--- TEXT PASSAGE ---

What God Has Given Me

Wednesday, October 29, 2008

I believe I should count what I have received in my life. If I am not satisfied, I have been spoiled too long.
- I am thankful for my family, being alive and healthy.
- I am thankful to live in this country, with a house, provided for.
- I am thankful for my cats, who understand my mood swings.
- I am thankful for my best friends, Kita and Heathy and Chels and Ka-chan, who have been there for me when needed and even when not.
- I am thankful that I get to learn, have the chances.
- I am thankful for my health, my eyesight, and my nearly perfect teeth.
- I am thankful for my passion, the need to write, the opportunity to do so.
- I am thankful for the ability to read and understand.
- I am thankful for my emotions, which range far and wide, from love to tristesse.
- I am thankful for music.
- I am thankful for being able to watch the seasons change.
- I am thankful for being 17 and not dead and gone.
- I am thankful that I can work with my hands, knit, craft.
- I am thankful that my body is warm.
- I am thankful that I can breathe, in and out.
- I am thankful to take yoga, and the venture to unlock myself.
- I am thankful for knowing, for watching the news, for learning the world.
- I am thankful to be introspective; a little girl masquerading in her mother's shoes.
- I am thankful to be able to think about the future.
- I am thankful for photographs, memory books, and the visions of the mind's eye.
- I am thankful for being able to love.

Odd Timing

Sunday, October 19, 2008

Believe me, we are not created equal.
On this stepped territory, with the wind rushing through our hair, there's not a shred of doubt that misery befell us once before - and now again. Just let it wash over your skin and caress it like a shadow's past. I am unspoken, still deceitful, unforgiven. Box me up and pattern me. Make me into that hostile package of your childhood lost; an innocent rose turned thorny. If you expected it, then maybe it is true.

--- DATASET CONTENT ---

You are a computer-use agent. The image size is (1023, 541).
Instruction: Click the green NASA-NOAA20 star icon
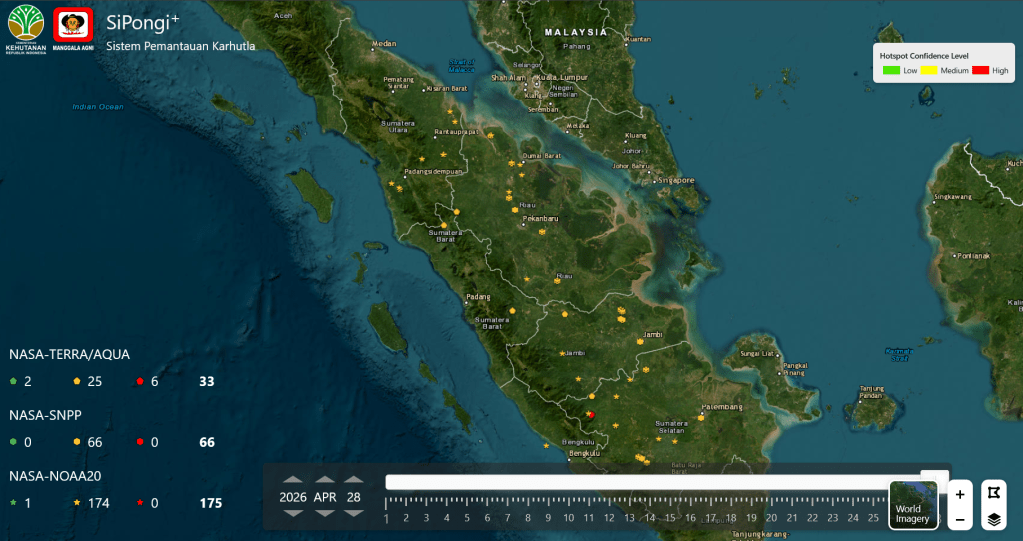coord(14,503)
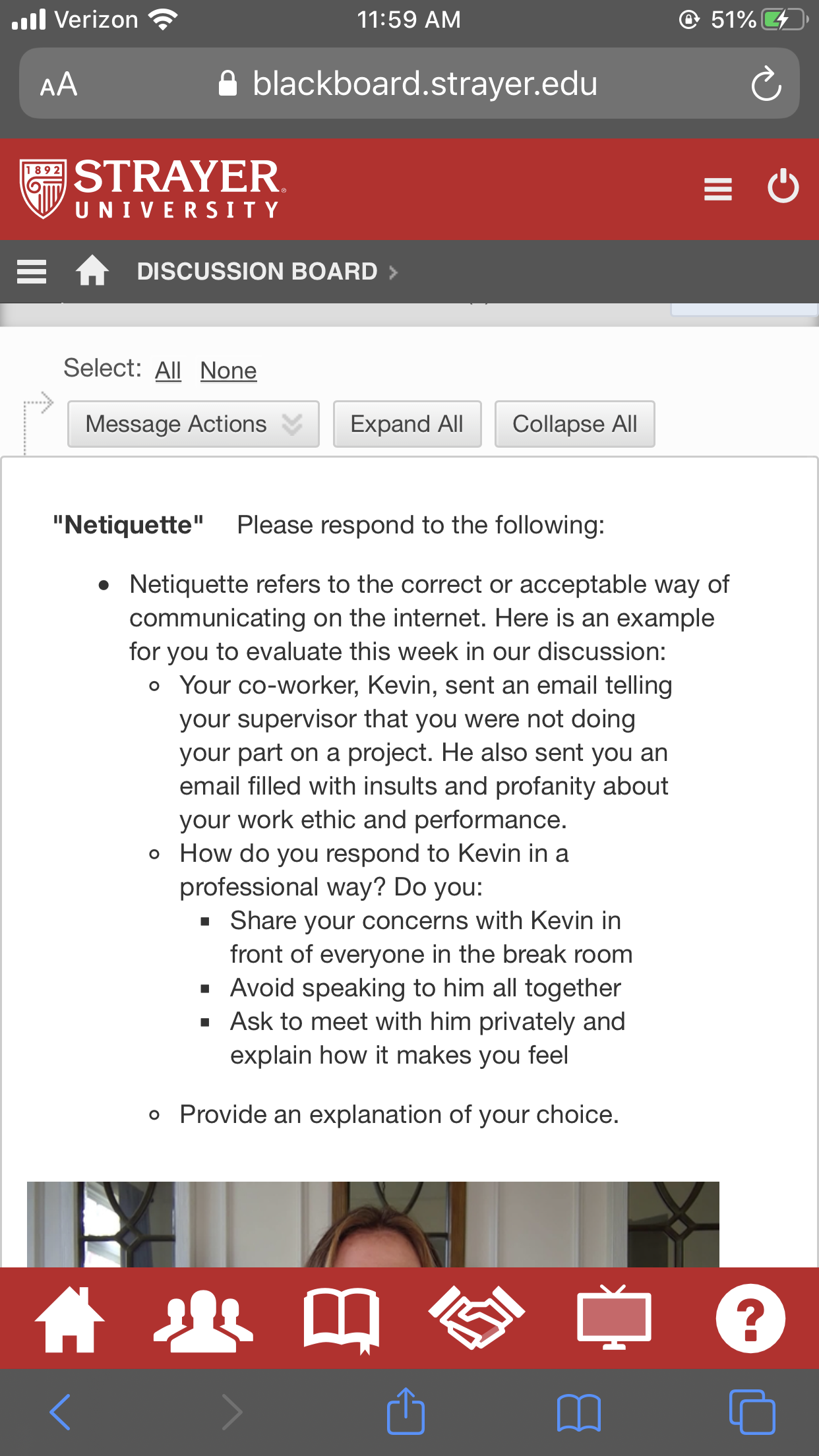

---

- [TASKS]
1. According to the blog text, why is the writer thankful for the cats?
2. Rewrite the stretch of the blog text from "- I am thankful for my best" through "thankful for music.", putting "poetry" in place of "music".
The listing has no connection to the blog text.

- [OUTPUTS]
1. The writer is thankful for the cats because they understand the writer's mood swings.

2.
- I am thankful for my best friends, Kita and Heathy and Chels and Ka-chan, who have been there for me when needed and even when not.
- I am thankful that I get to learn, have the chances.
- I am thankful for my health, my eyesight, and my nearly perfect teeth.
- I am thankful for my passion, the need to write, the opportunity to do so.
- I am thankful for the ability to read and understand.
- I am thankful for my emotions, which range far and wide, from love to tristesse.
- I am thankful for poetry.